■ What you need to do: Which lines of the entries below contain the string "agent"? Copy each one.

--- Data records ---

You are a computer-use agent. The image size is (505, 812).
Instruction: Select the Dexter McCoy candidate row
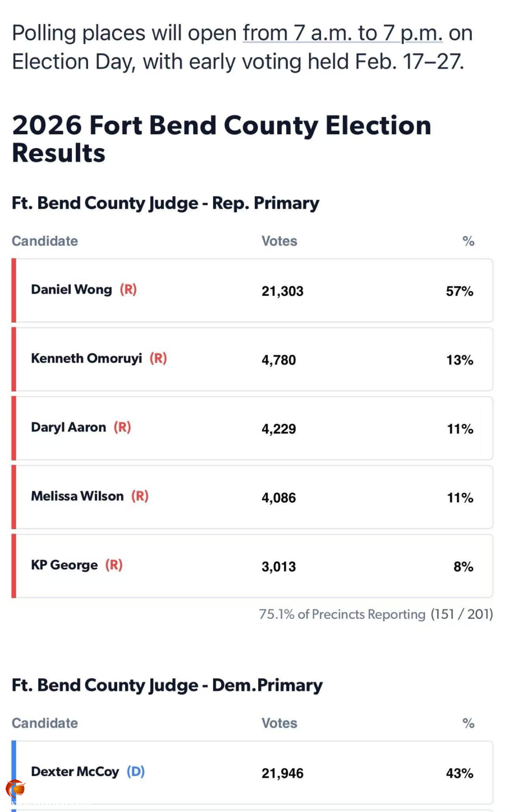point(253,773)
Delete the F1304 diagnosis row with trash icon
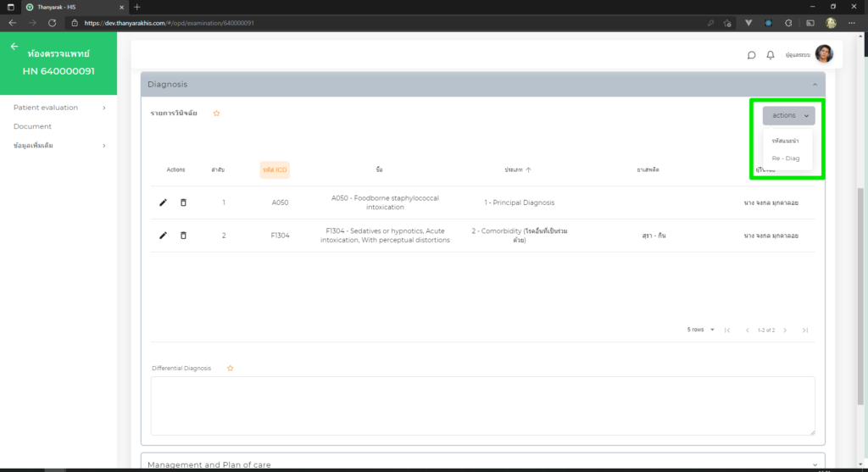Screen dimensions: 868x472 183,235
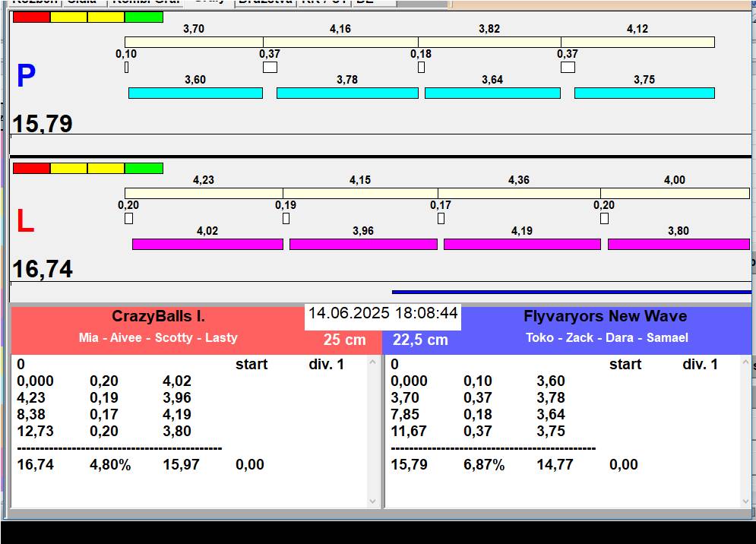
Task: Click the cyan 3,60 run time bar
Action: click(x=195, y=93)

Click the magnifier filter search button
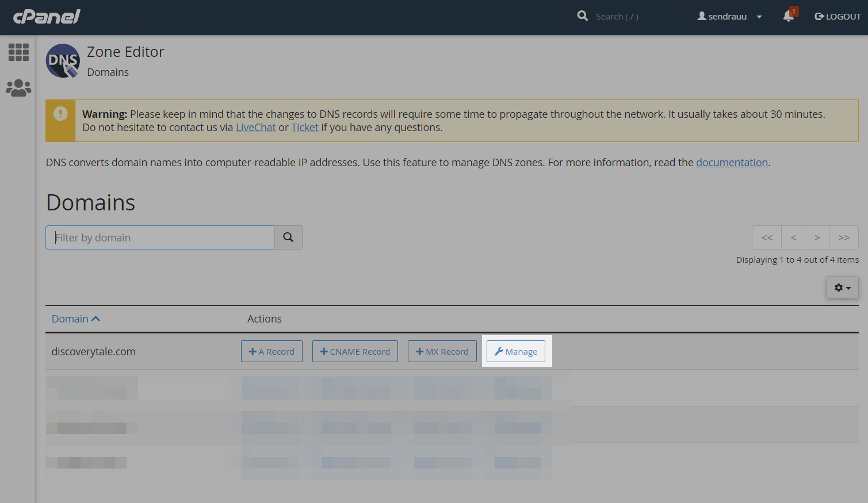(x=288, y=237)
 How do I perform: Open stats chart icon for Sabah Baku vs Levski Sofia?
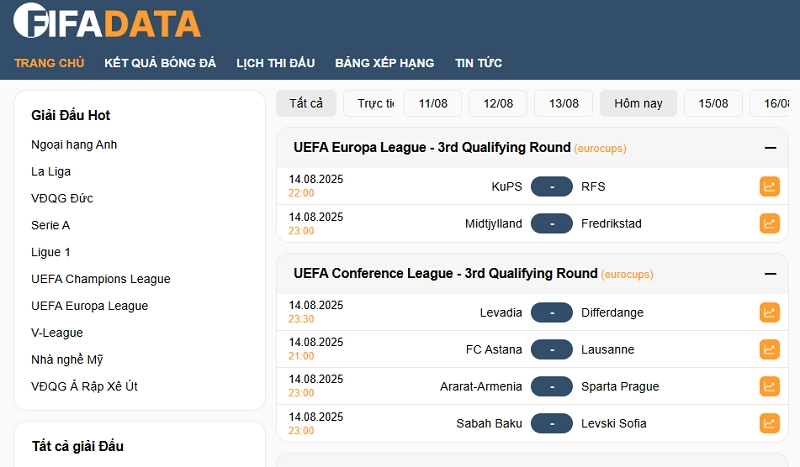(x=769, y=423)
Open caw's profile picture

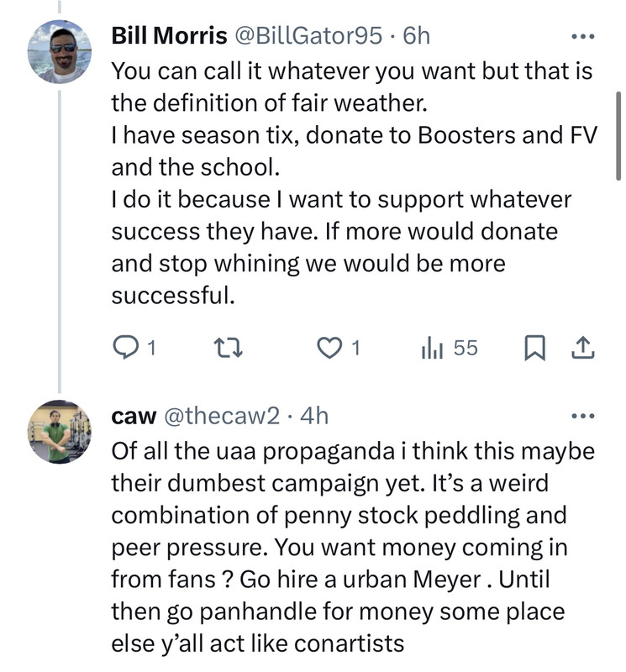click(x=58, y=431)
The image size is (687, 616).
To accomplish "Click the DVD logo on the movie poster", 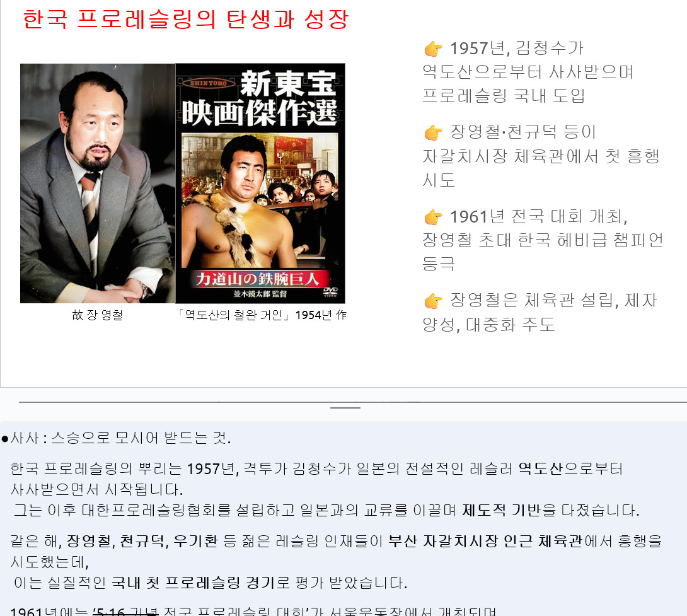I will 330,292.
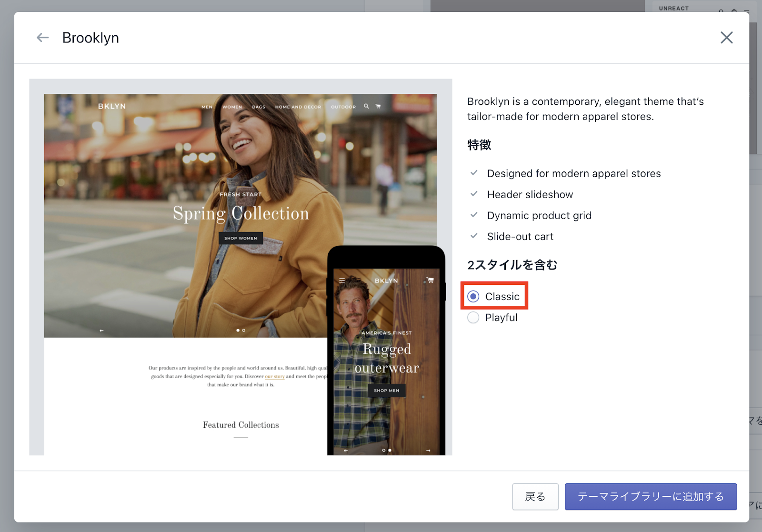Click cart icon in mobile preview
This screenshot has height=532, width=762.
pos(430,281)
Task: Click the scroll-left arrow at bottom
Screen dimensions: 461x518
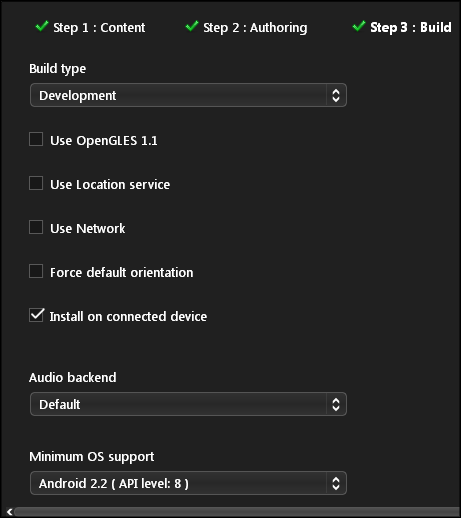Action: click(9, 511)
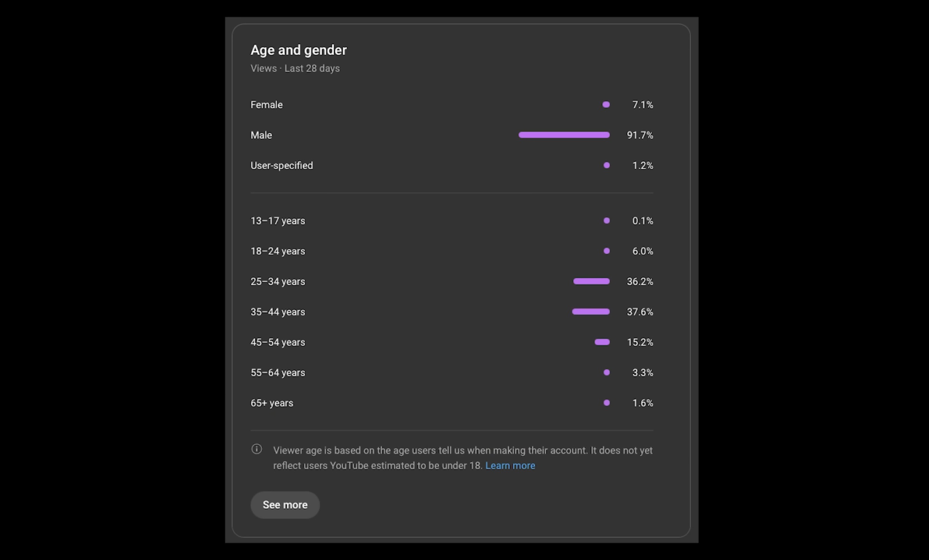Click the Male purple percentage bar
The image size is (929, 560).
pyautogui.click(x=564, y=135)
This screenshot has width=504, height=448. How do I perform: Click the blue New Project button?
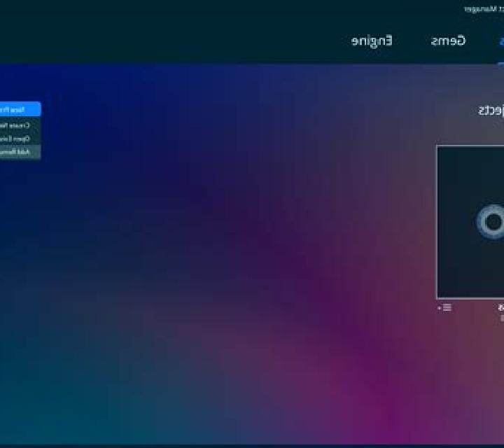point(20,109)
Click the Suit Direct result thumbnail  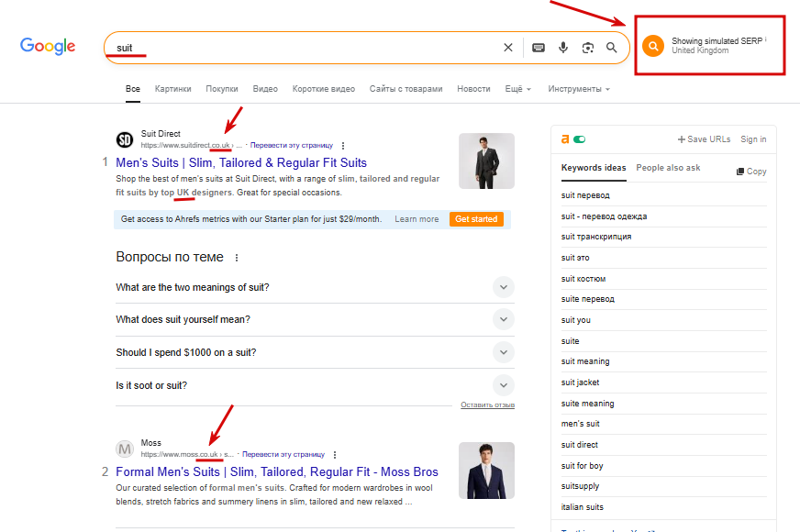486,161
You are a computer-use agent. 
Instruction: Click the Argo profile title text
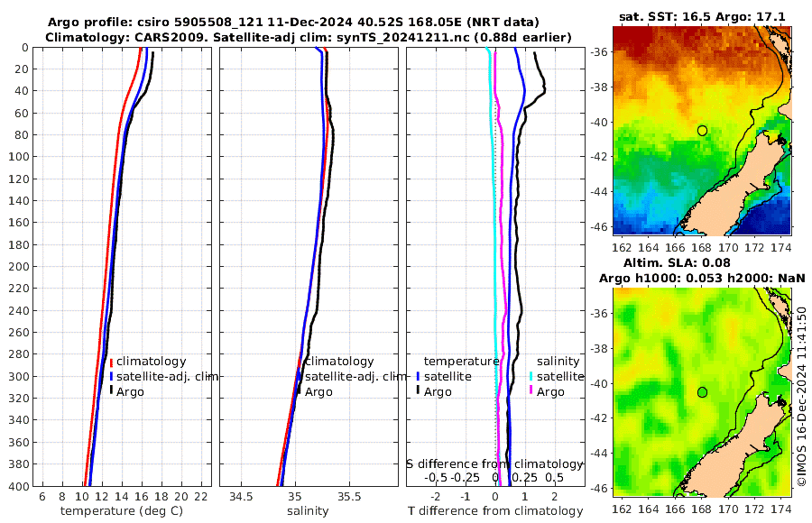pyautogui.click(x=293, y=23)
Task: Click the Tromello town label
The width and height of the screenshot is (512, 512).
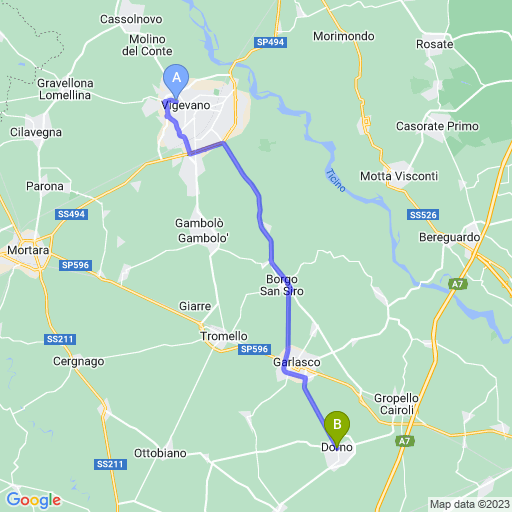Action: [224, 336]
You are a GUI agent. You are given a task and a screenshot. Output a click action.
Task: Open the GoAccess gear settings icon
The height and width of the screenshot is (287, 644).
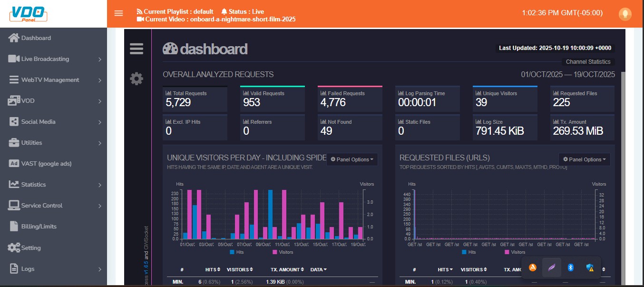click(137, 79)
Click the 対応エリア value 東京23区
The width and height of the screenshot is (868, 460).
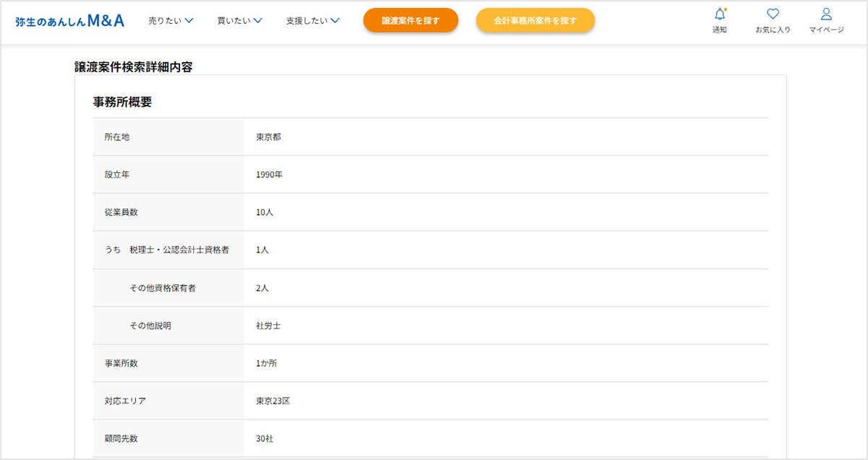coord(273,401)
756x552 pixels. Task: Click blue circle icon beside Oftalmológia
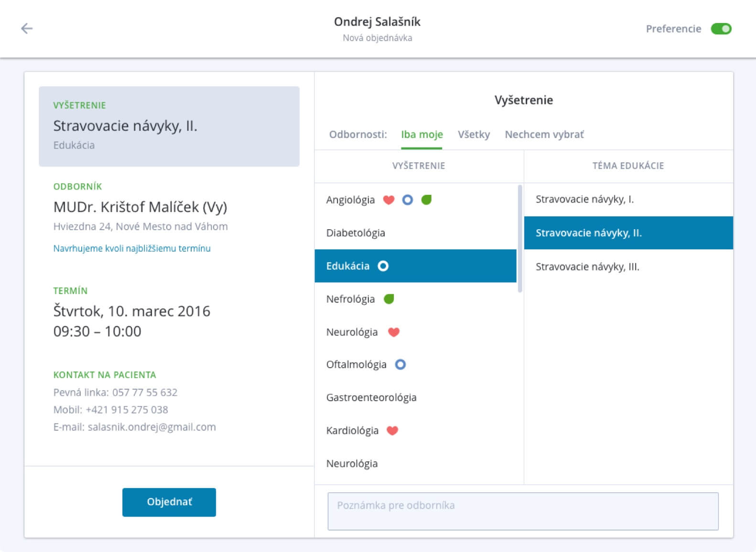pos(400,365)
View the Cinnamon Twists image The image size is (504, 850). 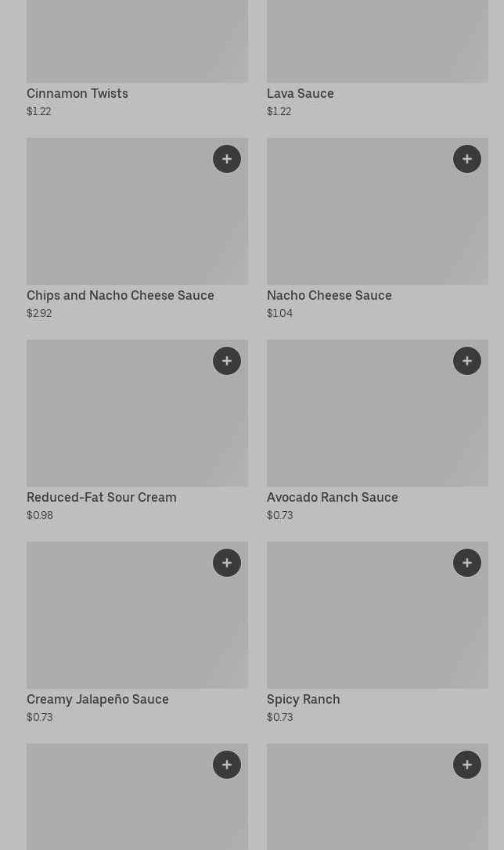[137, 41]
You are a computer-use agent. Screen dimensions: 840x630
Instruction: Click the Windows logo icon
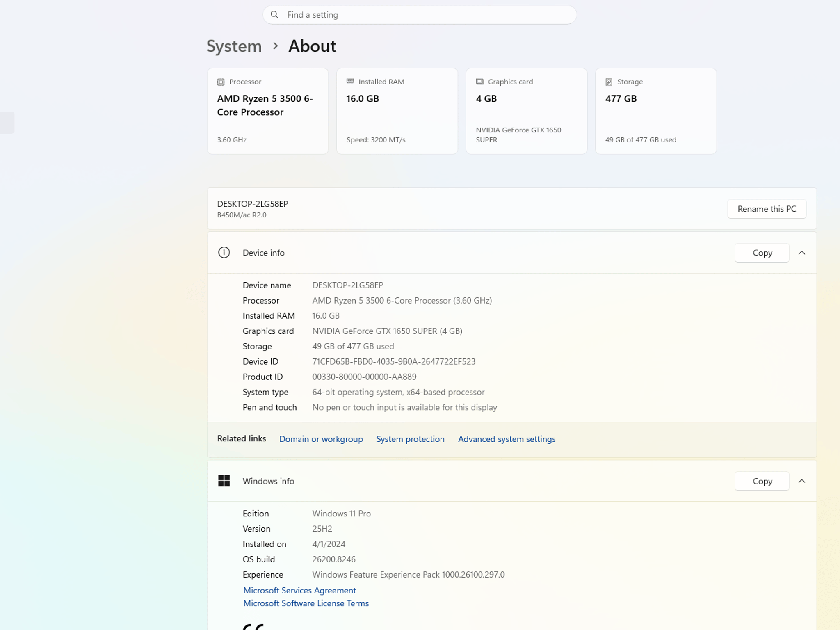(x=224, y=481)
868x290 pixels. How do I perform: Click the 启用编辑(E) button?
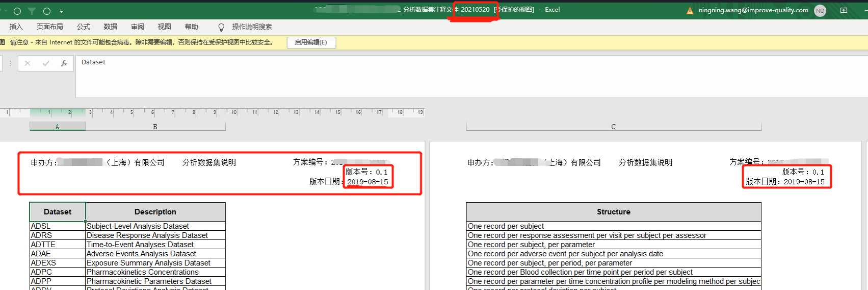click(311, 42)
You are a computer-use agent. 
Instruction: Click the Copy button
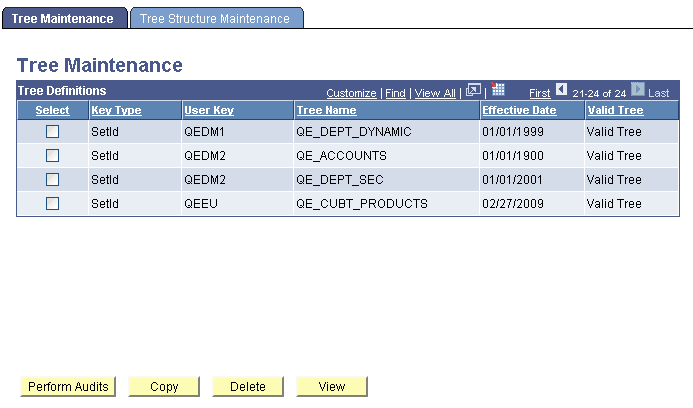pyautogui.click(x=164, y=387)
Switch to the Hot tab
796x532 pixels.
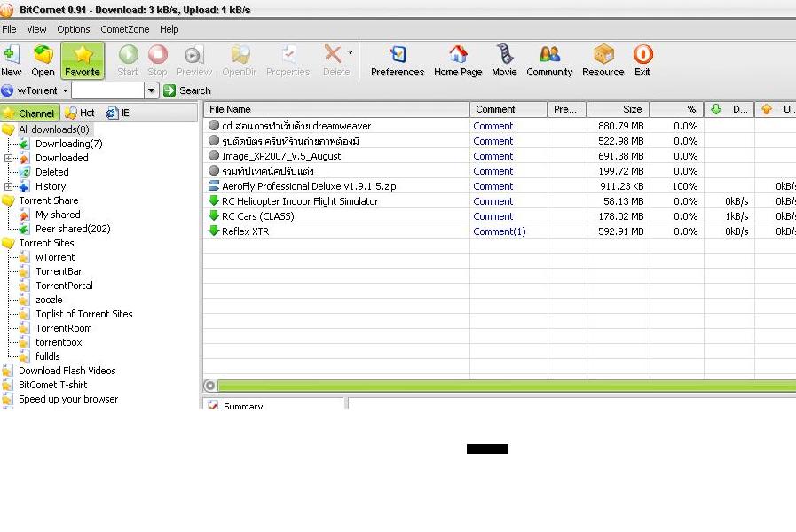pos(80,113)
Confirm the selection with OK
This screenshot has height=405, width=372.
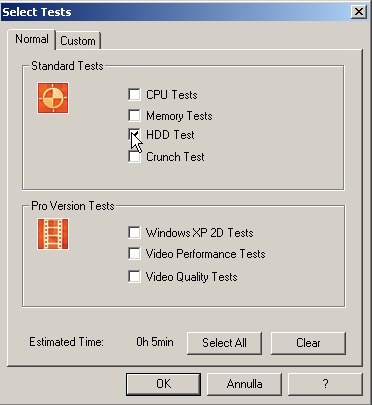pyautogui.click(x=164, y=384)
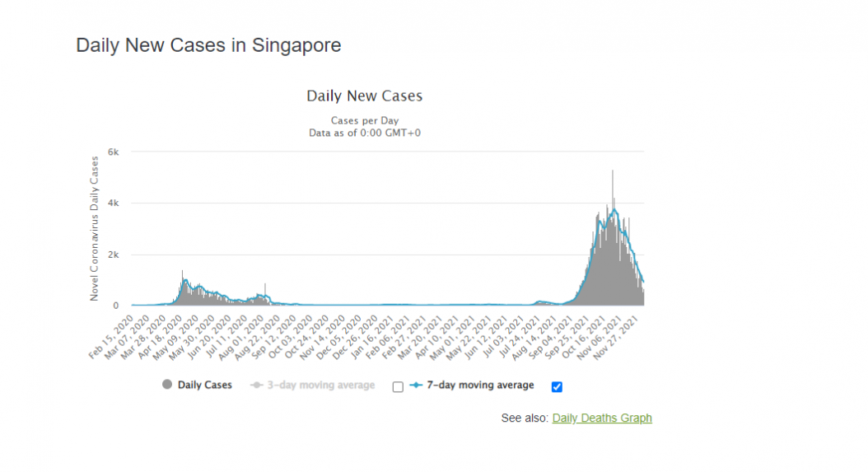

---

■ Answer:
You are a computer-use agent. The image size is (505, 812).
You are a computer-use agent. 
You are a GUI agent. You are given a task and a screenshot. Output a click action.
You are a computer-use agent. Screen dimensions: 840x630
You are a computer-use agent. 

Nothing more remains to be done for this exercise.